Свидание состоялось только через неделю. Королева Анастасия требовала, чтобы Анна чаще появлялась при дворе; этого требовала политика.
Слухов о связи с Розалией не последовало. Сама Розалия осталась в числе приближённых, но во всю неделю ни разу не подняла глаз на Анну. Бледно-зелёный шарфик лежал под замком вместе с личным дневником и единственной запиской от Леона.
На рассвете она въехала в лес. Здесь ей начало казаться, что всё живое смотрит на неё; что все знают о Розалии, о Леоне, о том, что сама Анна непоправимо испорчена двором, слухами, роскошью, вседозволенностью... Если бы сейчас она очутилась на грязной улочке с голыми плечами, торгуя своим телом, она чувствовала бы себя гораздо лучше и уместней. Проститутка. Ползёт к своему мужику, грязная тварь.
Когда она постучалась, слёзы наворачивались ей на глаза. Леон был как всегда спокоен и светел. Эта его светлость была не от настроения — его невозможно было определить, — а от того, что Леон, в плюс ко всем своим странностям, был альбиносом. Может быть, именно поэтому он жил и работал в безвестности, в лесу, и быть может, он просто стеснялся своего вида. Но светлые волосы и абсолютно бесцветные брови не уродовали его. Даже разные глаза не пугали Анну; куда страшнее было его бесцветное равнодушие ко всему. Это была не бледность, это было отсутствие цвета; не white, а blank, как сказали бы англичане.
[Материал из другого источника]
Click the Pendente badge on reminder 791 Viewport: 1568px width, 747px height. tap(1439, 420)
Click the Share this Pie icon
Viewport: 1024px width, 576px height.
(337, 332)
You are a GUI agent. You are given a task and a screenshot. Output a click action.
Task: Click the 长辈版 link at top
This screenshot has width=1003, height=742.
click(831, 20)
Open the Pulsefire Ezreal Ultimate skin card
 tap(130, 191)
На мольберте стояла очень маленькая картина: это всё, что успела заметить Анна. Она не была закончена; кажется, где-то там была вода, а это всегда нелегко давалось Леону.
Он не разделся. Анна на этот раз лежала на животе. Так тоже случалось; ему необходимо было знать всё тело, не только со стороны лица. Он осматривал её. Тело, белое, плавное, гармоничное, чуть заметно дрожало от сквозняка. Он закрыл и занавесил все окна. Через плотные шторы песочного цвета проникал тёмный свет, от чего кожа казалась смуглой. Свет распределялся неравномерно.
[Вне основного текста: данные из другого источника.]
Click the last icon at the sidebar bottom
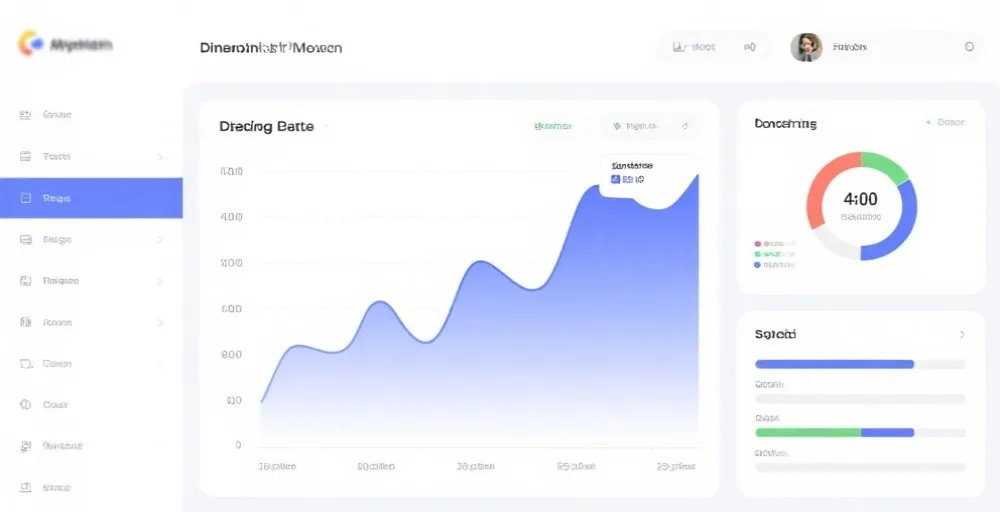This screenshot has height=512, width=1000. 26,487
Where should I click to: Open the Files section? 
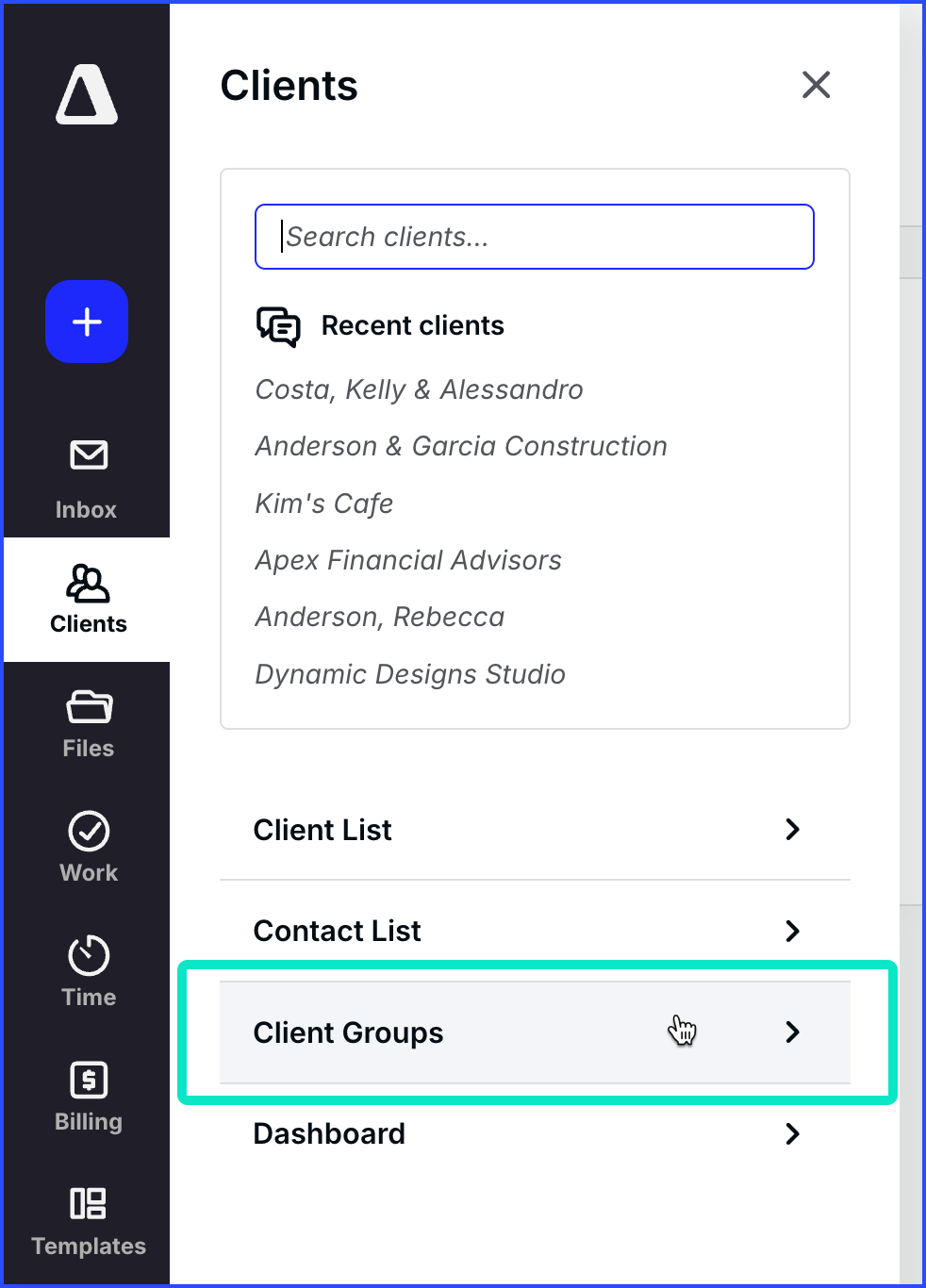pyautogui.click(x=87, y=721)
Линия спины должна быть резко изогнута. Волосы нужно заколоть; они невыносимо волнисты сегодня, никак не сочетаются с прямотой стеблей букета и её вытянутыми вперёд руками. Лица не должно быть видно совсем. И розы. Белые розы.
Анна должна была стать податливой. Одной рукой Леон прижимал её плечи к постели, другой поднимал вверх бёдра, и она послушно принимала нужную ему позу, как мягкая глина. Волосы были заколоты в пучок, лицо спрятано между рук. Статуя была почти готова. Потом он куда-то ушёл. Распростёртая как бы перед грозным языческим богом, Анна не хотела ни о чём думать. Все мысли были тяжелы. Вдруг что-то погладило её по спине; лёгкое и прохладное, затем ещё и ещё. Что-то падало сверху: Анна краем глаза увидела, что это белые лепестки. Их было много, они лились на поясницу и ложились вокруг. Затем руки Леона взяли её за ноги, изнутри, и начали медленно раздвигать их, а затем он опять куда-то ушёл.